Discover the delightful flavors of Khatta Meetha Petha, a vibrant Indian dish that showcases the natural sweetness of yellow pumpkin combined with a tangy and slightly spicy twist. This recipe is perfect for a light and wholesome lunch, making it an excellent addition to your culinary repertoire. Pair it with warm phulkas and refreshing raita, or pack it into your lunchbox alongside a glass of buttermilk for a nourishing meal on the go.

Ingredients Table

Ingredient Quantity
Kaddu (Parangikai/Pumpkin) 1 (medium-sized)
Green Chillies 4 (finely chopped)
Fennel Seeds (Saunf) 1 teaspoon
Whole Black Peppercorns ½ teaspoon
Sunflower Oil 1 tablespoon
Sugar 1 teaspoon
Salt To taste
Amchur (Dry Mango Powder) 1 teaspoon
Coriander (Dhania) Leaves A handful, finely chopped

Nutritional Information (per serving)

Nutrient Amount
Calories Approximately 120
Protein 2 g
Carbohydrates 16 g
Dietary Fiber 3 g
Sugars 4 g
Fat 5 g
Sodium Varies with salt

Preparation Time

Type Time
Prep Time 10 minutes
Cook Time 30 minutes
Total Time 40 minutes

Servings

Number of Servings
2

Instructions Table

  1. Prepare the Pumpkin: Begin by peeling, deseeding, and cutting the pumpkin into approximately ¾-inch cubes. Set the cubes aside.

  2. Chop the Green Chillies: Finely chop the green chillies and set them aside as well.

  3. Dry Roast Spices: In a kadai or skillet over medium heat, dry roast the fennel seeds and whole black peppercorns until they become fragrant, which should take about 2–3 minutes. Once roasted, transfer them to a bowl and allow them to cool.

  4. Cook the Pumpkin: In the same skillet, heat the sunflower oil over medium heat. Add the pumpkin cubes and stir in the salt. Cook the pumpkin for a few minutes until it begins to soften.
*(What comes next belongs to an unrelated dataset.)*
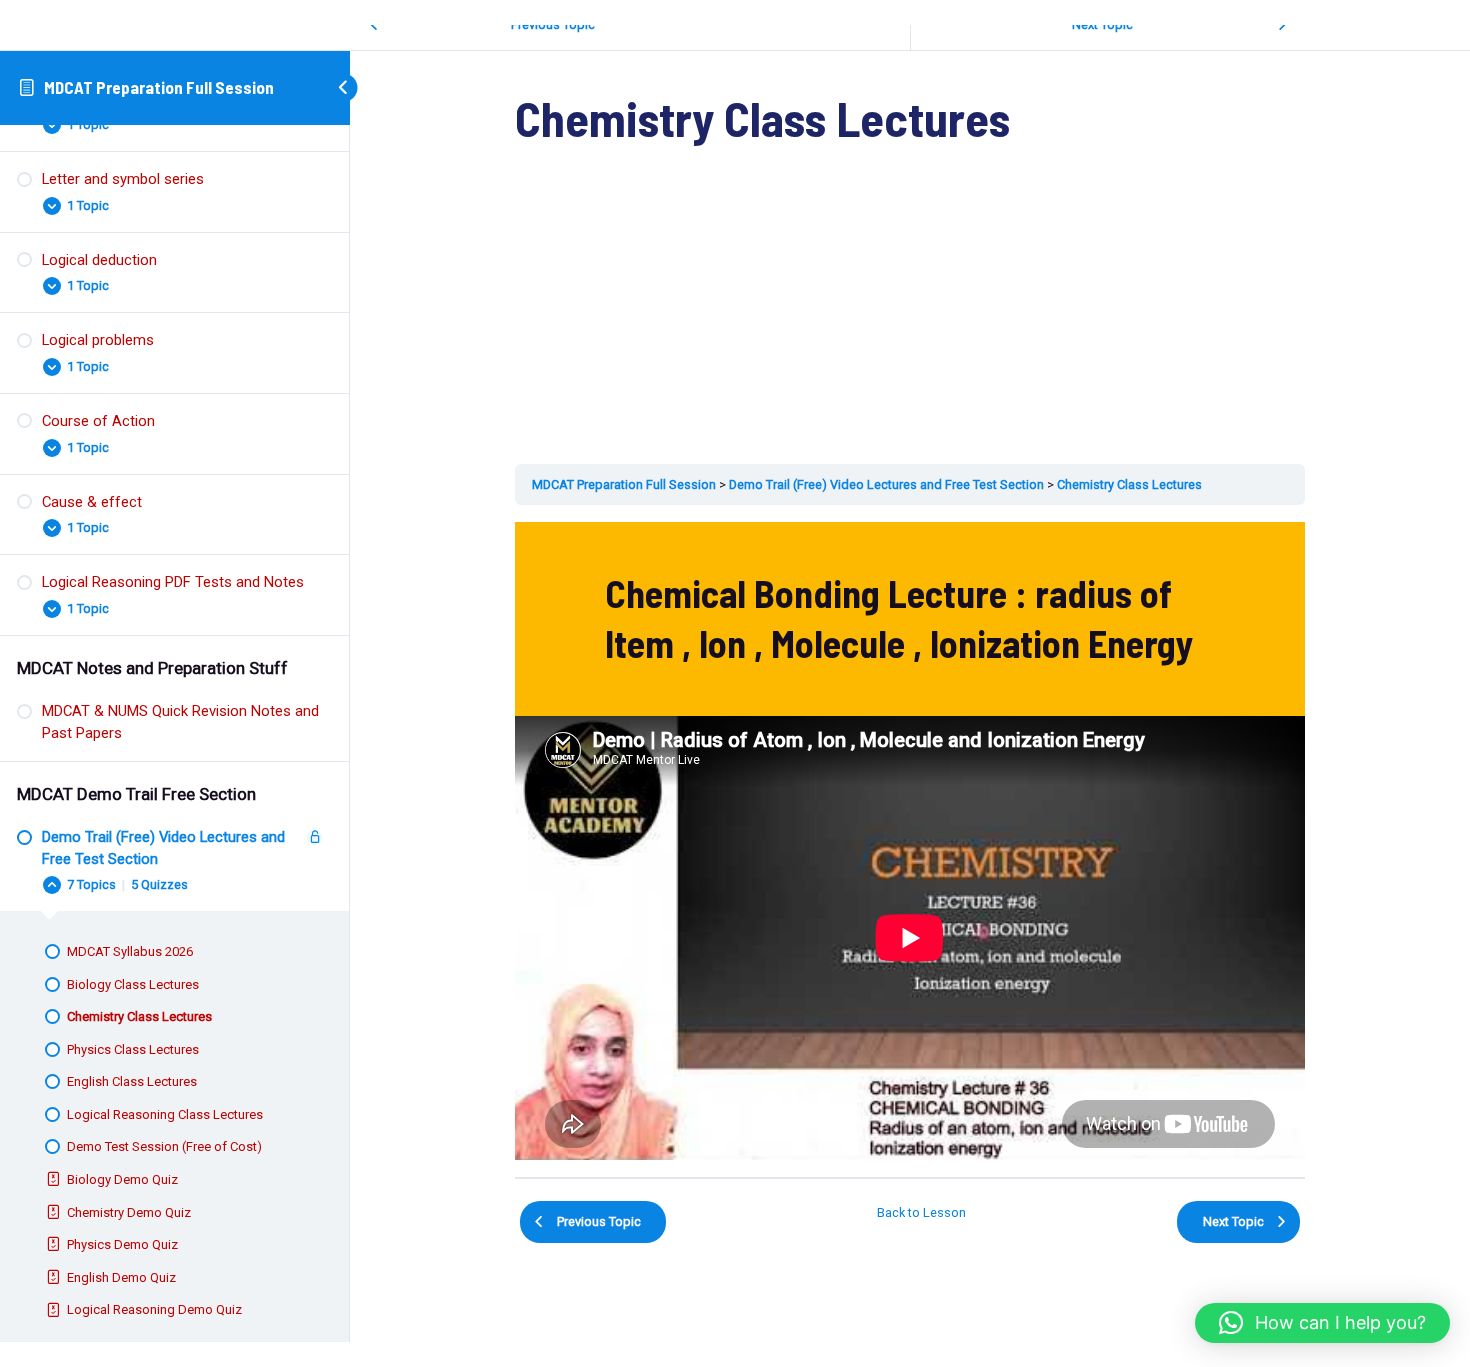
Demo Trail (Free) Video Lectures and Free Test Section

  5. Add Ingredients: Reduce the heat to low, then add sugar, additional salt, and the chopped green chillies. Stir well to combine all the ingredients. Cover the skillet with a lid and let it cook until the pumpkin is thoroughly softened and cooked through, about 15–20 minutes.
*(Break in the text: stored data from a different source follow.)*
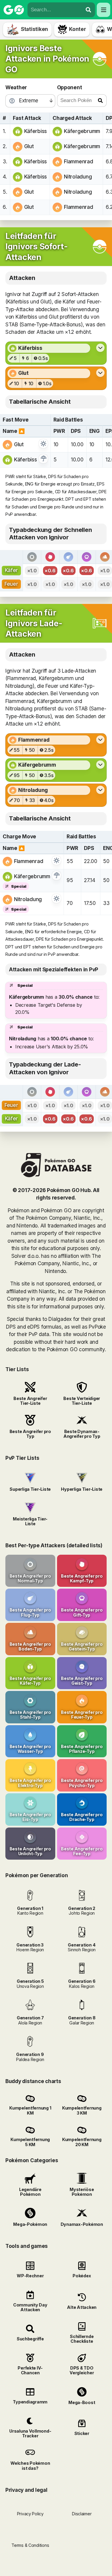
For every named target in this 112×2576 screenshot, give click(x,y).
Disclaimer (81, 2513)
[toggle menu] (88, 9)
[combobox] (55, 10)
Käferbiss (35, 131)
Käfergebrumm (82, 131)
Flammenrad (78, 162)
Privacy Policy (30, 2513)
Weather (16, 87)
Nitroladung (78, 177)
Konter (77, 29)
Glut (29, 146)
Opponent (69, 87)
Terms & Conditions (30, 2545)
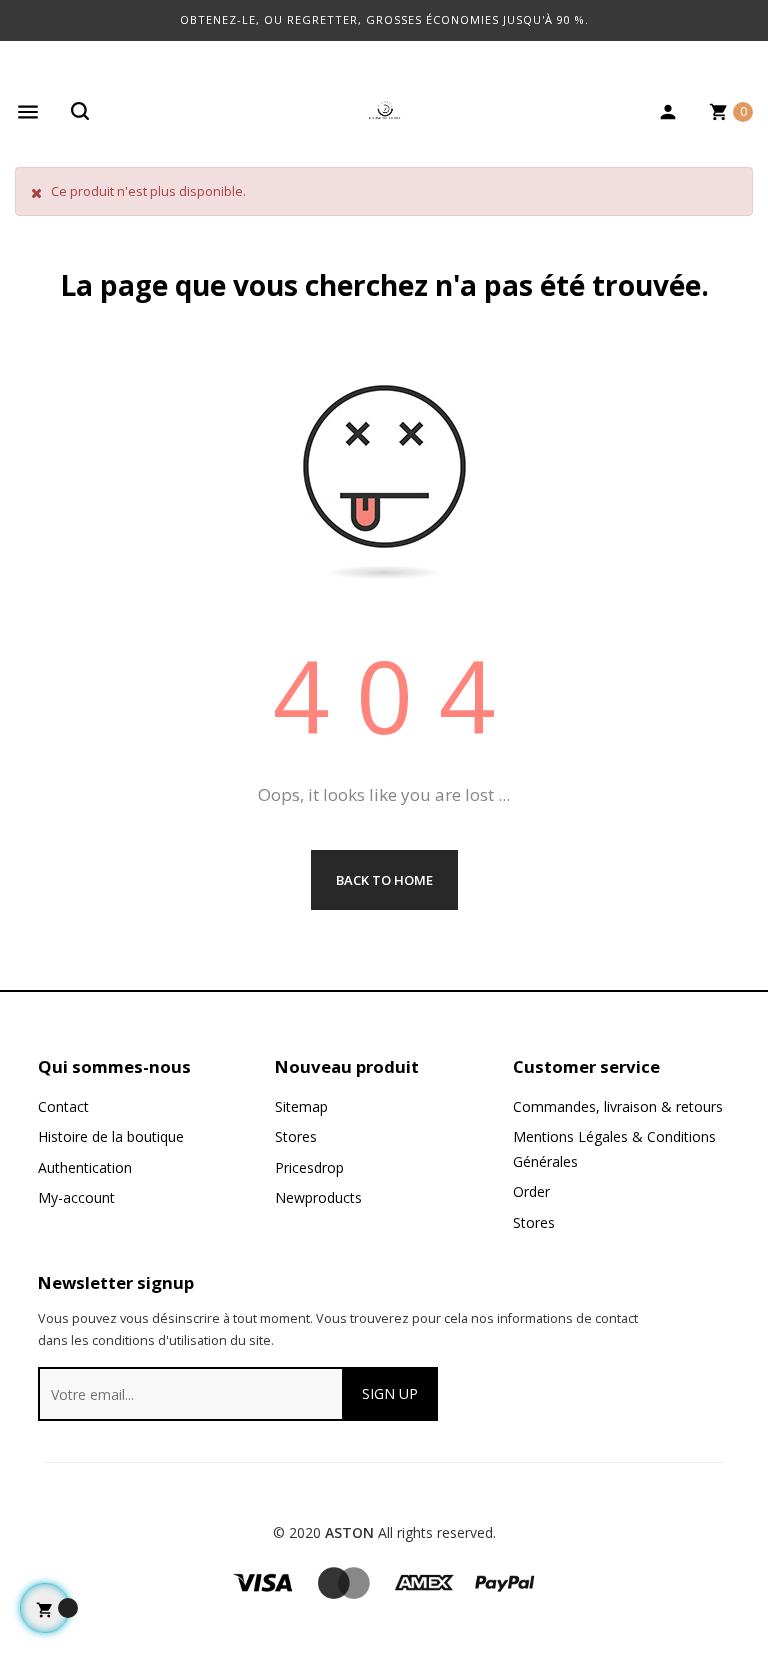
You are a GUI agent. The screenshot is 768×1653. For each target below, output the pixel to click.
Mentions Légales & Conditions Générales (614, 1149)
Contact (63, 1106)
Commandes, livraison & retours (618, 1106)
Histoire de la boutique (111, 1136)
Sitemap (301, 1106)
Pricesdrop (309, 1167)
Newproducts (318, 1197)
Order (531, 1191)
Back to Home (384, 880)
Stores (296, 1136)
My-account (76, 1197)
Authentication (85, 1167)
  6. Make the Spice Powder: Meanwhile, using a mortar and pestle or a dry spice grinding jar, pound the roasted fennel seeds and black peppercorns into a coarse powder.

  7. Combine Everything: Once the pumpkin is tender, open the lid of the skillet and add the fennel-pepper powder along with the dry mango powder. Stir everything together, adjusting salt and spices to your taste. Cook for an additional minute, then turn off the heat.

  8. Finishing Touches: Stir in the finely chopped coriander leaves, allowing the flavors to meld.

  9. Serve: Serve the Khatta Meetha Petha hot, alongside freshly made phulkas and raita for a balanced and delicious meal. This dish also makes for a great lunchbox option when paired with a refreshing glass of buttermilk.


With its perfect balance of sour and sweet flavors, Khatta Meetha Petha is not just a dish; it’s an experience that reflects the essence of Indian cuisine. Whether you’re savoring it at home or taking it along for a picnic, this yellow pumpkin sabzi is sure to delight your taste buds and nourish your body. Enjoy!